Der ausgehandelte Startpreis für diese Pioniertat ist nicht öffentlich, dürfte sich aber wahrscheinlich zwischen 30 und 45 Millionen US-Dollar bewegen. Der Preis für eine neue Falcon 9 Rakete liegt bei circa 60 Millionen US-Dollar.
Technologischen Fortschritt gibt es nicht ohne Risiko. Irgendjemand muss als erster eine Nutzlast auf einer neuen Rakete fliegen. Wenn nur eine Testmasse fliegt, liegt das Risiko zu 100 Prozent beim Raketenbauer. Allerdings profitiert auch der Satellitenbetreiber von einer erfolgreichen Markteinführung und so scheint ein Teilen des Risikos nicht unangemessen, zumal die Versicherungsraten gerade sehr niedrig sind.
Das Vertrauen von SES in SpaceX ist nicht nur eine kurzfristige Laune, sondern ein Teil eines langfristigen Plans. Wenn man sich die SES-Strategie auf deren Webseite für Investoren anschaut, dann sind wiederverwendbare Raketen ein Teil eines größeren Plans, die Kosten für die Satelliten zu senken.
SES plant ebenfalls das Nachtanken der Satelliten im Orbit, volle Digitalisierung der Satellitennutzlast und weiteres mehr. Dadurch sollen die Investitionskosten für Satelliten weiter sinken, was letzten Endes auch dem Endkunden am Boden zu Gute kommt.
Ein Teil der Motivation von SES ist also klar, günstigere Satelliten möchte man haben. Daneben ist die Falcon 9 auch ein Ersatz für die Proton-Rakete aus Russland, die in letzter Zeit bei der Zuverlässigkeit schwächelt. Allerdings ist eine Wegwerf-Falcon 9 auch schon relativ günstig und die Kosten allein können den massiven Einsatz für wiederverwendbare Raketen seitens SES wohl nicht erklären.
Vielleicht schaut man bei SES im Vorstand auch gerne Science-Fiction-Filme im Kino, träumt von Reisen zu fremden Welten. Vielleicht möchte man einen kleinen Beitrag leisten, um dieser Zukunft ein bisschen näher zu kommen. Ein bisschen intrinsische Motivation tut ja vielleicht ab und zu ganz gut, anstatt nur nach dem Vorteil für die eigene Firma zu suchen.

§ Bereitgestellte Daten
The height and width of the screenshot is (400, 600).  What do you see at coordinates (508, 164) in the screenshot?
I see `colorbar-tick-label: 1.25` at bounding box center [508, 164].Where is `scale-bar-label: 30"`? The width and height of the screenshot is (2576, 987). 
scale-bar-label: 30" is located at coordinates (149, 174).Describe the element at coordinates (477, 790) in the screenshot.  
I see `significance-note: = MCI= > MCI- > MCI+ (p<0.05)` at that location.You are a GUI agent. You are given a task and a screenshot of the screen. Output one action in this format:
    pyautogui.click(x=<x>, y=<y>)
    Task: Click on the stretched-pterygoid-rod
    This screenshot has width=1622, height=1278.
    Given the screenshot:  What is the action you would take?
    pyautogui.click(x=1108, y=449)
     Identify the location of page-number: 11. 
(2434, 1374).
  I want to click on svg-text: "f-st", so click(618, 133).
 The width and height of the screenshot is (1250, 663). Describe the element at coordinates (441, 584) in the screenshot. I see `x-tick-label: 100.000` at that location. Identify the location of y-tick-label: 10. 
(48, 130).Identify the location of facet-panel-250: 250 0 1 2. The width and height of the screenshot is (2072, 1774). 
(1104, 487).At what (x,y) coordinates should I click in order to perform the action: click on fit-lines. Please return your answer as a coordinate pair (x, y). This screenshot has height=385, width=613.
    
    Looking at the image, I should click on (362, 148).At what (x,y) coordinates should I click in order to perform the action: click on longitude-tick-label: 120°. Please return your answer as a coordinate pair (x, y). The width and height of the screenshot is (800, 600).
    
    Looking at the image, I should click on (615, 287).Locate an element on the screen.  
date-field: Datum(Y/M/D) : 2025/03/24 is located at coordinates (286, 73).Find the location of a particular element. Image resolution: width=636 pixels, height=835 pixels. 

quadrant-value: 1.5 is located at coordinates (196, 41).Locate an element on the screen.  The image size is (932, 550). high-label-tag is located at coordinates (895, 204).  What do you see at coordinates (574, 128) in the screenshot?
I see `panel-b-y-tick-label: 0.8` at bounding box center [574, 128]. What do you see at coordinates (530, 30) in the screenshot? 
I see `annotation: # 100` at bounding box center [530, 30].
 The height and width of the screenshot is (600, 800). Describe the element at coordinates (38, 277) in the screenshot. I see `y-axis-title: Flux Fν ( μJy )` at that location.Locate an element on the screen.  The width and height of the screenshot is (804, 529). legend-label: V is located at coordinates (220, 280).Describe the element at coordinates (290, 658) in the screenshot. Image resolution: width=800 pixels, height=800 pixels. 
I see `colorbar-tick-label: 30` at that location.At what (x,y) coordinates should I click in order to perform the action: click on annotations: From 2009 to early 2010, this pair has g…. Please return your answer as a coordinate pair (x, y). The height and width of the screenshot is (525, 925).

§ Anweisungen
1. Schreiben Sie aus dem Ausgangstext den Abschnitt ab, der mit „SES plant ebenfalls“ beginnt und sich bis einschließlich „zu Gute kommt.“ fortsetzt.
2. Beantworten Sie anhand des Ausgangstextes die folgenden Fragen:
(a) Wie viel kostet eine neue Falcon 9 Rakete ungefähr?
(b) Welche Rakete aus Russland wird durch die Falcon 9 ersetzt?
(c) Welche zwei konkreten Vorhaben plant SES neben wiederverwendbaren Raketen, um die Investitionskosten für Satelliten zu senken?
3. Erläutern Sie gemäß dem Ausgangstext, weshalb es nicht unangemessen erscheint, dass der Satellitenbetreiber einen Teil des Risikos trägt.

§ Lösungen
1.
SES plant ebenfalls das Nachtanken der Satelliten im Orbit, volle Digitalisierung der Satellitennutzlast und weiteres mehr. Dadurch sollen die Investitionskosten für Satelliten weiter sinken, was letzten Endes auch dem Endkunden am Boden zu Gute kommt.

2.
(a) Circa 60 Millionen US-Dollar.
(b) Die Proton-Rakete.
(c) Das Nachtanken der Satelliten im Orbit und die volle Digitalisierung der Satellitennutzlast.

3. Der Satellitenbetreiber profitiert ebenfalls von einer erfolgreichen Markteinführung der neuen Rakete. Hinzu kommt, dass die Versicherungsraten gerade sehr niedrig sind.